Assigning "fuzzy authorship" might be possible if we:
- Identify a Contribution Percentage
- Convert the percentages into Fuzzy Authorship
- Handle Special Situations
The first step is to identify the percentage of material that a contributor is responsible for. That means identifying the size of an individual contribution and comparing it with the sum of all contributions.
The most accurate way to determine the size of a contribution is to use the sum of the absolute value of the deltas. So if a contributor adds 50 characters and removes 50, then the size of the change is abs(50) + abs(-50), or 100 characters. (A simpler way to do it would be to compare before-and-after file sizes, but it would obviously be less accurate.)
The sizes of individual changes can then be accumulated for each contributor, and divided by the sum of all changes to create a percentage. And for the purposes of that calculation, we're more interested in tracking the sum of all changes than in tracking the final file size.
To summarize the ontology:
- A wiki has multiple contributors
- A contributor makes a contribution to page when they post changes.
- The size of the contribution is the sum of the absolute values of the deltas
- The contributor's total contribution to the page is the sum of all past contributions.
- Their contribution percentage, or contributorship, is their total contribution divided by the sum of all contributions.
- Their authorship status is determined by their contribution percentage relative to the size and timing of other contributions. (The subject of the next section.)

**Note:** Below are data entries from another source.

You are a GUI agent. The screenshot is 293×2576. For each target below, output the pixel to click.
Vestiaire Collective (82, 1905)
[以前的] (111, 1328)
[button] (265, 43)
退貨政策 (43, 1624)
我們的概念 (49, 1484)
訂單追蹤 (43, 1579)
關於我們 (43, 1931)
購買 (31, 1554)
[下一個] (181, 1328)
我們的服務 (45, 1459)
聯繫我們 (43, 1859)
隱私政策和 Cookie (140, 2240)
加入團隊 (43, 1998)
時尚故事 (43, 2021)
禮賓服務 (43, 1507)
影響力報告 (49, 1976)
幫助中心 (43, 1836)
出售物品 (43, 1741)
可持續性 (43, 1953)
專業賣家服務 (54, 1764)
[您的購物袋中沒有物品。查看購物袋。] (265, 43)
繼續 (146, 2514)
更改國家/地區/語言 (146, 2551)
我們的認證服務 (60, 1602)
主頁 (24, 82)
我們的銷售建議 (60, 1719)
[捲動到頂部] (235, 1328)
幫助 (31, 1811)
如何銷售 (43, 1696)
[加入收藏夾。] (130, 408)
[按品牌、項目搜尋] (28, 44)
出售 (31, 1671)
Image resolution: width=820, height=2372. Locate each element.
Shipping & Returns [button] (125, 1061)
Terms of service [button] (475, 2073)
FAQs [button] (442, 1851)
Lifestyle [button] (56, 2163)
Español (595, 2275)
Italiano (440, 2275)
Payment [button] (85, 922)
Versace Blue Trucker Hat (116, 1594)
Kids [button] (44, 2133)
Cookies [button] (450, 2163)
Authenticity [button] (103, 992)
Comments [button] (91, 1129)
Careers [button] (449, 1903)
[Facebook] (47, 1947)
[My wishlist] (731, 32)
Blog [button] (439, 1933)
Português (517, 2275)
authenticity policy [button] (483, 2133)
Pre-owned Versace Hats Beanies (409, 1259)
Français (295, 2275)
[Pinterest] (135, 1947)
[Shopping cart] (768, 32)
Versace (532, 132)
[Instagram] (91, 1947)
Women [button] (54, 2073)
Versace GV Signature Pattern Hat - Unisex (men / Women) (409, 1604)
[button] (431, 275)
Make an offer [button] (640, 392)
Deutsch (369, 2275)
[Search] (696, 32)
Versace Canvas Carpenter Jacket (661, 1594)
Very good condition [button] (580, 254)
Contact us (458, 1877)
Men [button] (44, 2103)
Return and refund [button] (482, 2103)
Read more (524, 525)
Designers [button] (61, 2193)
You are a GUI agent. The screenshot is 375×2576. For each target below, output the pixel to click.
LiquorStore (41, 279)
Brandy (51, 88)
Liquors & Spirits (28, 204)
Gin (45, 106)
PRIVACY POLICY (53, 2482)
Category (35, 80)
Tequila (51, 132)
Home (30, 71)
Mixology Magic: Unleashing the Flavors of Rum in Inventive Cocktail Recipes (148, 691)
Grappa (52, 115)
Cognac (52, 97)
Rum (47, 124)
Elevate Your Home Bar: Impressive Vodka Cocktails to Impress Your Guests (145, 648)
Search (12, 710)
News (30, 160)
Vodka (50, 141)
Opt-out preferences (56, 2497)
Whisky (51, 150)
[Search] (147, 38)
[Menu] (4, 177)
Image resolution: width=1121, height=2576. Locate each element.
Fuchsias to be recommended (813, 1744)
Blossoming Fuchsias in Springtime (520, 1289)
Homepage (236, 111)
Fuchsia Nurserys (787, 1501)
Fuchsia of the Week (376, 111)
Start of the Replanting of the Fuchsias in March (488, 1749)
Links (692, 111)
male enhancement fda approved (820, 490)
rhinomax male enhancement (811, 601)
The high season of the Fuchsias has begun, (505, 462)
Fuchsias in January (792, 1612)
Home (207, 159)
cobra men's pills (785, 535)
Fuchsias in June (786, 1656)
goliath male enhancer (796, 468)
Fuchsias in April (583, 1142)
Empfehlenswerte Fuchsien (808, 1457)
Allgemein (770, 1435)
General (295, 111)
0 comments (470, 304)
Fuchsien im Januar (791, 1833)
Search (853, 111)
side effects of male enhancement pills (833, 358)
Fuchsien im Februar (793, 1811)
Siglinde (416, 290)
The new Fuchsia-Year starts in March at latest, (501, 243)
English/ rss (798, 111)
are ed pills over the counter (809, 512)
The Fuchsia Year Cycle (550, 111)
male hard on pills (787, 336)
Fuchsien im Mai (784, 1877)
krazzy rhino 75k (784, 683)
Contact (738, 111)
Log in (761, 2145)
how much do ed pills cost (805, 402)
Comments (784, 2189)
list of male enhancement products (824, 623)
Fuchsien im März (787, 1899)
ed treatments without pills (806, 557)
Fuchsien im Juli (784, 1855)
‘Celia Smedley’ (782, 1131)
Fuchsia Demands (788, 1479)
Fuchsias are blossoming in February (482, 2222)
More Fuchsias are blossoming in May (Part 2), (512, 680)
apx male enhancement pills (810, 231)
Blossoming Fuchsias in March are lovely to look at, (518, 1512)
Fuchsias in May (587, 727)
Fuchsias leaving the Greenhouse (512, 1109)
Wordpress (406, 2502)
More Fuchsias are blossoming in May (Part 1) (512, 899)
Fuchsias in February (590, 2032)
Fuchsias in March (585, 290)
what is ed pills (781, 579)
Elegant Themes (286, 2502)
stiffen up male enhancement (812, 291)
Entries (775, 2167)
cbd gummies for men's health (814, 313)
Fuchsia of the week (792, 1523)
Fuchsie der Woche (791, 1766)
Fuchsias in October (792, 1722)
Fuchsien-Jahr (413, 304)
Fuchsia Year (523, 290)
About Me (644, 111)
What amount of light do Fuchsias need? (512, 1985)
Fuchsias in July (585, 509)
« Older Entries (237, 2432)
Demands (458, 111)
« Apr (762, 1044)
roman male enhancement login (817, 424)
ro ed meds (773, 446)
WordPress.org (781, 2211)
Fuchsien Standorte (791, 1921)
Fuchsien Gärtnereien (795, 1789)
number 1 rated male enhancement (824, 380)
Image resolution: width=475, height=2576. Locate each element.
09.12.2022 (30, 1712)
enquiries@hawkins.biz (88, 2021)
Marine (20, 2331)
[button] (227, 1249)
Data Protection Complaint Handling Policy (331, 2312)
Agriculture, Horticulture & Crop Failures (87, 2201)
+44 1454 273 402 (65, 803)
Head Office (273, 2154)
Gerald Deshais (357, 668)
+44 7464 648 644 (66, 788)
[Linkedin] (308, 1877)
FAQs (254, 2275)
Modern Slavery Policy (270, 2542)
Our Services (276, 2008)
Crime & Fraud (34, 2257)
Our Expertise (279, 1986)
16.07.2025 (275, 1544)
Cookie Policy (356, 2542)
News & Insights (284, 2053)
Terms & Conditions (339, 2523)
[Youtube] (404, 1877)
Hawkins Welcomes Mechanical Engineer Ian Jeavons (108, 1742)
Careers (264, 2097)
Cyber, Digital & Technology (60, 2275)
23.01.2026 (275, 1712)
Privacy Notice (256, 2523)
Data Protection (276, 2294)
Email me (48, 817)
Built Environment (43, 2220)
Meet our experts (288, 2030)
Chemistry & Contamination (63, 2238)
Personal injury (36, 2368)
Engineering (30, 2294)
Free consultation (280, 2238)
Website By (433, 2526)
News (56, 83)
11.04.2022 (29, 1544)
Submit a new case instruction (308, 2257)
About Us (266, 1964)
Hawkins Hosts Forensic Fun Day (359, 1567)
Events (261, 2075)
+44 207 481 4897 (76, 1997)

Once we've established contribution percentages, we're in a position to convert them into some form of tangible recognition. We could just report percentages, but what's the point? There's no real difference between 82.4% and 84.6%, so it makes more sense to partition the percentages into authorship categories that match our intuitions. That sort of partitioning is the essence of fuzzy logic, hence the name, fuzzy authorship.
Here are some thoughts on ways to assign authorship status, based on the size and timing of contribution percentages:
Percentage Title Notes 40-100% Author If no co-authors and no more than 3 major contributors. 40-80% Primary Author If there is a co-author or 2 or more major contributors. <50% Original Author If author/primary author status persists for a month. (Once this state is reached, it never changes.) 30% Co-Author Range: 25-50% 20% Major Contributor Range: 14.5-25% 10% Contributor Range: 7.5-14.5% 5% Reviewer Range: 1.5-7.5% 1% Proofreader If no single change is greater than, say, 15 characters. Otherwise: reviewer.
Sidebar: Fuzzy Logic
Fuzzy logic is generally concerned with reasoning about processes that have already been partitioned. So, for example, high-speed Japanese trains use different heuristics depending on whether the train is "speeding up", "slowing down", "starting" or "coming to a stop". You assign the rules to use in each situation, depending on the goal you want to achieve.
Because you're dealing with named states, rather than numbers, the rules can be read and written by regular people, in addition to programmers. That fact makes it easier for experts to contribute to the heuristics and review the results--a benefit that has also been observed by developers who have implemented a Domain Specific Language (DSL) that matches the problem they are trying to solve.
The fuzzy logic used in the 200mph Japanese trains is so successful that passengers don't need to hold on to the rails at any time, from the time they step on board to the time they get off. So the technique is powerful. But what makes the logic work is the underlying step where a speed of 86mph and an acceleration of such and such is translated into a state that makes a rule fire.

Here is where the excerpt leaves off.